A me pare dia documentazione corretta. Pero' ora provo sul altro pc

----------

## fedeliallalinea

Mi pare in ordine anche sul altro pc

----------

## Cagnulein

da me è ok su 2 gentoos  :Smile: 

----------

## xchris

ok...allora e' probabile qualche casino mio!

decisamente meglio  :Smile: 

EDIT:sono gentoo suff vecchie?

----------

## fedeliallalinea

 *xchris wrote:*   

> EDIT:sono gentoo suff vecchie?

 

In che senso? Non capisco cosa intendi

----------

## randomaze

 *xchris wrote:*   

> il che mi fa pensare che quando si sommerge (Copyright Coda) qualcosa... non pulisce correttamente.

 

A me sembra di ricordare che sia una feature di emerge e non un baco.

Ovvero che il non pulire /usr/share/doc sia il normale comportamento di emerge. Tuttavia non ricordo assolutamente dove l'ho letto...

----------

## Sparker

Comunque roba ne lascia in giro.

L'altra sera stavo smanettando tra revdep-rebuild e fix_libtool_files e sono saltate fuori una decina di liberie obsolete.

Tipo 2 vecchie versioni di libflac e una libreria di kmldonkey, che ho rimosso almeno 5 o 6 mesi fa...

----------

## xchris

@randomaze: come feature non mi sembra il massimo della vita.Per lo meno sarebbe corretto non lasciarla di default.

@fedeliallalinea: vecchia nel senso...non fresca di 1 mese...

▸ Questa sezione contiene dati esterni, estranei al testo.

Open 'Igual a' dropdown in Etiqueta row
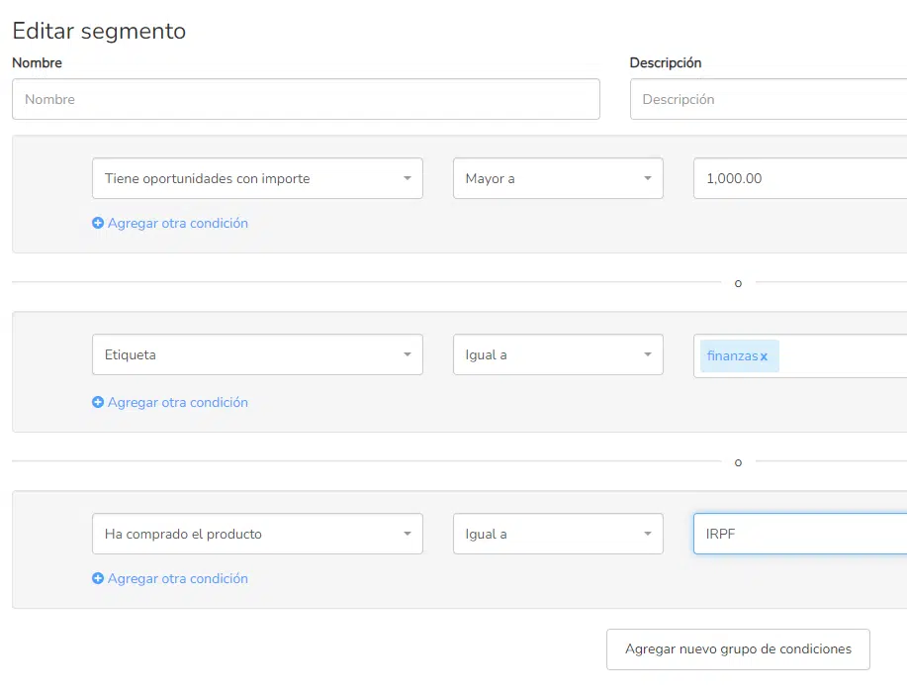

vediamo qc altra esperienza.

ciao  :Smile: 

----------

## fedeliallalinea

 *xchris wrote:*   

> @fedeliallalinea: vecchia nel senso...non fresca di 1 mese...

 

No no tutte e due hanno piu' di un anno di vita

----------

## randomaze

 *xchris wrote:*   

> @randomaze: come feature non mi sembra il massimo della vita.Per lo meno sarebbe corretto non lasciarla di default.

 

Ripeto che "mi sembra di ricordare..." tra l'altro ho provato a cercare e non ho trovato notizie della cosa.

Comunque farò delle prove...

----------

## SteelRage

pure qua... un disastro di file obsoleti =_= 

orcocan

----------

## xchris

io potrei postare (appena finisco) il vecchio checkintegrity...

pero' direi che e' alquanto pericololo....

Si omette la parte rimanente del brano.